• Momentum2Momentum2

Renewing our goal to reduce Health Disparities

Nearly 30 years ago, when little was known about the origin and transmission of HIV/AIDS, the number of Latinas contracting the disease was steadily increasing. Nilda (Nena) P. Peragallo Montano, DrPH, RN, FAAN, who was teaching at the University of Central Florida, wondered what caused the disparity between Latinas and other groups, and whether something could be done about it. These questions led Peragallo Montano to develop and test an HIV/AIDS intervention for low-income, inner-city Latinas—a first step on a lifelong journey to reduce health disparities among Latinos and other minorities. Peragallo Montano brought this commitment to her position as dean of the University of Miami School of Nursing and Health Studies. Shortly after her 2003 arrival, Dean Peragallo Montano and her colleagues began envisioning a first-class research center dedicated to understanding and addressing health disparities, the first of its kind to be housed in a school of nursing and health studies. In 2007 they were awarded a grant from the NIH to establish the Center of Excellence for Health Disparities Research: El Centro.

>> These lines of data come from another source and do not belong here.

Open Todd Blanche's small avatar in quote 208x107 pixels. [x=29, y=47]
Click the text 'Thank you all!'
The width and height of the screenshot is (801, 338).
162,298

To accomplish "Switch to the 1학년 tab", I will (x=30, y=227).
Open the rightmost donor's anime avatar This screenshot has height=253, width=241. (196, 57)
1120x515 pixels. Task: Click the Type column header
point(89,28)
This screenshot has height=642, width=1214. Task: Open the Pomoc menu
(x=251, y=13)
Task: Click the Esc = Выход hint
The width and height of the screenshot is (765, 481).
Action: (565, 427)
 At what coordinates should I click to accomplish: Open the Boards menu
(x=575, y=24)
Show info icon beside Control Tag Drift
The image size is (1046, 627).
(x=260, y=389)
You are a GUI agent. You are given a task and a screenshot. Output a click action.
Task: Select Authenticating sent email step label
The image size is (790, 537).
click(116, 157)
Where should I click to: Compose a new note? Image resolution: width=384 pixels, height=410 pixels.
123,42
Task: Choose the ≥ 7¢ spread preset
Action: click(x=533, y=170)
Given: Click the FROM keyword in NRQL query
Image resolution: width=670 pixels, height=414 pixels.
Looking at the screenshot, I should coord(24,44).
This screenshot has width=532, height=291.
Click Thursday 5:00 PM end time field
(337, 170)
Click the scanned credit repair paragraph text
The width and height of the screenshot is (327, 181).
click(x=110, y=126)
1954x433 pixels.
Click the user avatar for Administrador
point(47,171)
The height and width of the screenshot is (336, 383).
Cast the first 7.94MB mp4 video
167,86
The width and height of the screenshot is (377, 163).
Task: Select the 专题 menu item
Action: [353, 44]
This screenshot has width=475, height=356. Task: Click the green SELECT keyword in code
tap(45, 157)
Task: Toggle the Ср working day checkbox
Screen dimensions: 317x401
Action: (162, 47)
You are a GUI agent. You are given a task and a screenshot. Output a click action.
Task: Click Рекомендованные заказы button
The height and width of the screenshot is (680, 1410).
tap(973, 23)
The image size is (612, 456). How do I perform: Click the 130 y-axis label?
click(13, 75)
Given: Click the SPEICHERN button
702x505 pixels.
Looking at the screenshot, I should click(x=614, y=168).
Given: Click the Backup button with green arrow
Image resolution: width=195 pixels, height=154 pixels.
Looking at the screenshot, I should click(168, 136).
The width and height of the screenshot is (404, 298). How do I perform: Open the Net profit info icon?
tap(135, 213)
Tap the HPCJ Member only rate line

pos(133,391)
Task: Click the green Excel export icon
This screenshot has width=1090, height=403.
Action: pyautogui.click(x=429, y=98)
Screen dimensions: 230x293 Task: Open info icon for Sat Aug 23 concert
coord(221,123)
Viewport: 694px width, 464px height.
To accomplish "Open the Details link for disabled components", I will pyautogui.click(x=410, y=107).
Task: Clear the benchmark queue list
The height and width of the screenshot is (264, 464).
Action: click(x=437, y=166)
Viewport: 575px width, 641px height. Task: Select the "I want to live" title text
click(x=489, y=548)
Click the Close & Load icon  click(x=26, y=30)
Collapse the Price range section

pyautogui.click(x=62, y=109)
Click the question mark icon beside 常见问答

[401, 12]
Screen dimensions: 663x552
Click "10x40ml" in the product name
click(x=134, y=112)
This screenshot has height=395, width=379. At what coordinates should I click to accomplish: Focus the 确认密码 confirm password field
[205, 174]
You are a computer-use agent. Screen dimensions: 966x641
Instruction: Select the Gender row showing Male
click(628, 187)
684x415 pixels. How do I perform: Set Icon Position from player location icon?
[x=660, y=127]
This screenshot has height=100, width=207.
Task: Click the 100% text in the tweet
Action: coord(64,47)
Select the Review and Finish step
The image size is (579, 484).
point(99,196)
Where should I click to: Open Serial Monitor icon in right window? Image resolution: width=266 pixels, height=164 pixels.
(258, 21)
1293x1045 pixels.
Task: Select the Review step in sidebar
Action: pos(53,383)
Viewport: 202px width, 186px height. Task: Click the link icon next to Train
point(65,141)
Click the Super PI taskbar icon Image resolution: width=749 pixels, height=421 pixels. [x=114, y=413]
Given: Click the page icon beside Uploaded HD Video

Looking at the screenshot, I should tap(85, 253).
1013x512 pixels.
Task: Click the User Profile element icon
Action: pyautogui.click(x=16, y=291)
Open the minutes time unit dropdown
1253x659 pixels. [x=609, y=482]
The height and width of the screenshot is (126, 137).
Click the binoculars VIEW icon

During its first five years El Centro developed a research infrastructure, built community and academic alliances, expanded health disparities research training with students from multiple disciplines, and conducted innovative randomized trials and pilot research.  The renewal of the El Centro grant in 2012 for another five-year term will support new and ongoing research, training, and community engagement activities.

El Centro has expanded its priority populations. Whereas El Centro was established to conduct health disparities research focused on Hispanics living in the United States. This focus has extended to include other groups - African American, Caribbean Americans and sexual minorities - that are also disproportionately affected by the El Centro health foci, who share similar underlying root causes of those conditions, and who are not only highly represented in South Florida, but who also interact and overlap in this unique intercultural region where a sizable portion of the population belongs to multiple health disparities groups. El Centro also works to promote health capacity-building initiatives with Latin America and the Caribbean region whose people have similar culture, health practices and health problems as the people of South Florida.